C'est un bouleversement dans le milieu médical. La Haute autorité de santé (HAS) a estimé, dans un rapport publié mercredi, que le dépistage systématique du cancer de la prostate pouvait s'avérer dangereux même pour les hommes avec des facteurs de risque.
Privilégier le toucher rectal
Le dépistage du cancer de la prostate repose sur deux examens : le toucher rectal et une prise de sang pour établir le dosage de PSA, protéine sécrétée par cette glande. Et c'est cette prise de sang, contre laquelle les autorités sanitaires lèvent la voix.
Interrogé sur les derniers résultats d'une vaste étude européenne selon laquelle le dépistage par PSA diminuait la mortalité par cancer de la prostate, le Professeur Harousseau a rappelé que la HAS avait déjà "attiré l'attention en 2010 sur les biais méthodologiques de cette étude".
Si certains facteurs de risque génétiques et environnementaux de survenue de cancer de la prostate sont identifiés, il n'est toutefois pas possible de mesurer scientifiquement le niveau de risque.

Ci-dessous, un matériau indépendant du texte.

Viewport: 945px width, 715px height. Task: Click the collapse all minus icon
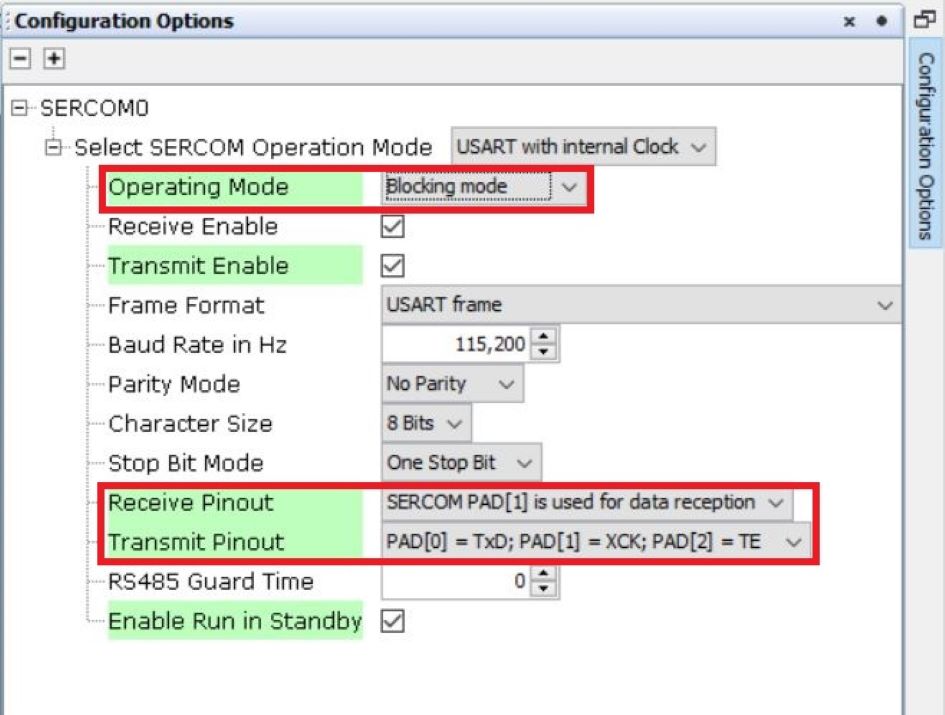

"Certains cancers ne sont pas dangereux"
Alors que le cancer de la prostate n'est pas le plus meurtrier, derrière le cancer du poumon ou le cancer colorectal avec quelque 8.700 décès, il est au 1er rang des cancers diagnostiqués avec 71.200 cas estimés en 2011. De fait, le dépistage individuel a pris l'ampleur d'un dépistage de masse au niveau national : il concerne plus de deux hommes sur trois, selon l'Association française d'urologie (Afu).
"C'est un vrai problème", déplore l'urologue François Desgrandschamps, mercredi sur Europe 1. "On sait depuis au moins cinq ou six ans que certains cancers ne sont pas graves et, malgré cela, les habitudes de traitement n'ont pas évolué", poursuit-il.
Mieux vaut guérir que prévenir
En revanche, avec ou sans prédisposition, les hommes "sont exposés aux mêmes inconvénients et risques" du dépistage, souligne la HAS. Ce sont des risques de pertes de sang et d'infections lors des biopsies de confirmation du diagnostic, et des risques de surtraitement.
Interrogé sur Europe 1 mercredi, François Desgrandschamps, urologue à l'hôpital Saint Louis à Paris, reconnaît que ce dépistage présente en outre un risque élevé d'effets secondaires non négligeables. En effet, 30% des hommes diagnostiqués risquent de devenir incontinents et 80% impuissants.
C'est pourquoi la Haute autorité de santé "insiste sur l'importance de l'information" à apporter aux hommes qui envisagent la réalisation d'un dépistage individuel, "afin que chaque homme puisse choisir de se faire dépister ou non en connaissance de cause".